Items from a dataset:
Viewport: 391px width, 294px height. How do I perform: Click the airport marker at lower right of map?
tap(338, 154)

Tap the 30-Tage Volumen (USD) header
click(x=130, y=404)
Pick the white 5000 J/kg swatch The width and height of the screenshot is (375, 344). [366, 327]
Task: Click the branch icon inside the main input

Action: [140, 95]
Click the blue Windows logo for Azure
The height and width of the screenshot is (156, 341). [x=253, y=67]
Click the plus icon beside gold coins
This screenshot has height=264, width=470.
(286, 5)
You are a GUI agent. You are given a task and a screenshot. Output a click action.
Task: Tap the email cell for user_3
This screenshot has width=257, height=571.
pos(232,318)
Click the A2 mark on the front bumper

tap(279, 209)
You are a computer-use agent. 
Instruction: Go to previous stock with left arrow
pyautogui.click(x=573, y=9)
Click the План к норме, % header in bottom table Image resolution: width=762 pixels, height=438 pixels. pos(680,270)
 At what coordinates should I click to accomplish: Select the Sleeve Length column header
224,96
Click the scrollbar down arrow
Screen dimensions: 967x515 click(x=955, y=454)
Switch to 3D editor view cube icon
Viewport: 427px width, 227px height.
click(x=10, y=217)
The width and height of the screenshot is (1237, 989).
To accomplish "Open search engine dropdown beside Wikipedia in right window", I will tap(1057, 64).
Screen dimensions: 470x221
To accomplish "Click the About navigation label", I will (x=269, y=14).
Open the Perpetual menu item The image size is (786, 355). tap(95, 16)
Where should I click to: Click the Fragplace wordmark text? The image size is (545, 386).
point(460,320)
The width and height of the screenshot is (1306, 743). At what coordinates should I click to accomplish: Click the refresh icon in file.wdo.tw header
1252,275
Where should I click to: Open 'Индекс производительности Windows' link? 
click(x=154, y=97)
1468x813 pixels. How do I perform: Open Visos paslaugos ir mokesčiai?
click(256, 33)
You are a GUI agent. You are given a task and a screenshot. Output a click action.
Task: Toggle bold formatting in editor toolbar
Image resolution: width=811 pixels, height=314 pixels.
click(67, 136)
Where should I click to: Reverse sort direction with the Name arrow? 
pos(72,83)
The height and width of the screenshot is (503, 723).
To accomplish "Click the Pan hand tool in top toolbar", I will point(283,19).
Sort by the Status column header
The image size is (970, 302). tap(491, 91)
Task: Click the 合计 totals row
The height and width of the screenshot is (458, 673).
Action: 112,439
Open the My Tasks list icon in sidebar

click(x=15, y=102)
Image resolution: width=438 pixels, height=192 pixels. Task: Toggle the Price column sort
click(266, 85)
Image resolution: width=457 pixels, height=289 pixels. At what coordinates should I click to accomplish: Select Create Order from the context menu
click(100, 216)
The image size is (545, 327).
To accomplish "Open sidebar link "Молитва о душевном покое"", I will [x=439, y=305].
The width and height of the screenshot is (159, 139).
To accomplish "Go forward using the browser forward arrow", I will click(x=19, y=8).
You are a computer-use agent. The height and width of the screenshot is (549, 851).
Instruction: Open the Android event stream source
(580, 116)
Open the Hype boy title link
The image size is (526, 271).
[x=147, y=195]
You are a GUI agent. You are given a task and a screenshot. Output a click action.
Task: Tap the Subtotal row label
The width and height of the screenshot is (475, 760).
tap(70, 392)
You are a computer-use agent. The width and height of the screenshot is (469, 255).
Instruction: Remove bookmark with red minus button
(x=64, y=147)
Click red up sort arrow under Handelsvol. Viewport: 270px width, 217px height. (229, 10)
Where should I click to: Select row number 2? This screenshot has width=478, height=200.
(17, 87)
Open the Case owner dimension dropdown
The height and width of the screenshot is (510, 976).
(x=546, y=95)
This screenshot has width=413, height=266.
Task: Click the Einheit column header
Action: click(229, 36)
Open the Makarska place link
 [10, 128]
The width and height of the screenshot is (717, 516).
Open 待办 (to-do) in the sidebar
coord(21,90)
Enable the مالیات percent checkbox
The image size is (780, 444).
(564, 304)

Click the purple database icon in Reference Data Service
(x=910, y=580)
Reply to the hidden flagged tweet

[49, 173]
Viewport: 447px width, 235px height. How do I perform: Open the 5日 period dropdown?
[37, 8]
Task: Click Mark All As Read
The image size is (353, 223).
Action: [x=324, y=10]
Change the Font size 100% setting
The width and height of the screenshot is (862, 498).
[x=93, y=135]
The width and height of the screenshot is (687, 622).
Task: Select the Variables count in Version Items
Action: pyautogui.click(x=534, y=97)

• [Work instructions] Whenever "will" occurs in a line above, copy that line.

• [Answer space]
To accomplish "Open search engine dropdown beside Wikipedia in right window", I will tap(1057, 64).
To accomplish "Click the About navigation label", I will (x=269, y=14).
To accomplish "Click the Pan hand tool in top toolbar", I will point(283,19).
To accomplish "Open sidebar link "Молитва о душевном покое"", I will [x=439, y=305].
To accomplish "Go forward using the browser forward arrow", I will click(x=19, y=8).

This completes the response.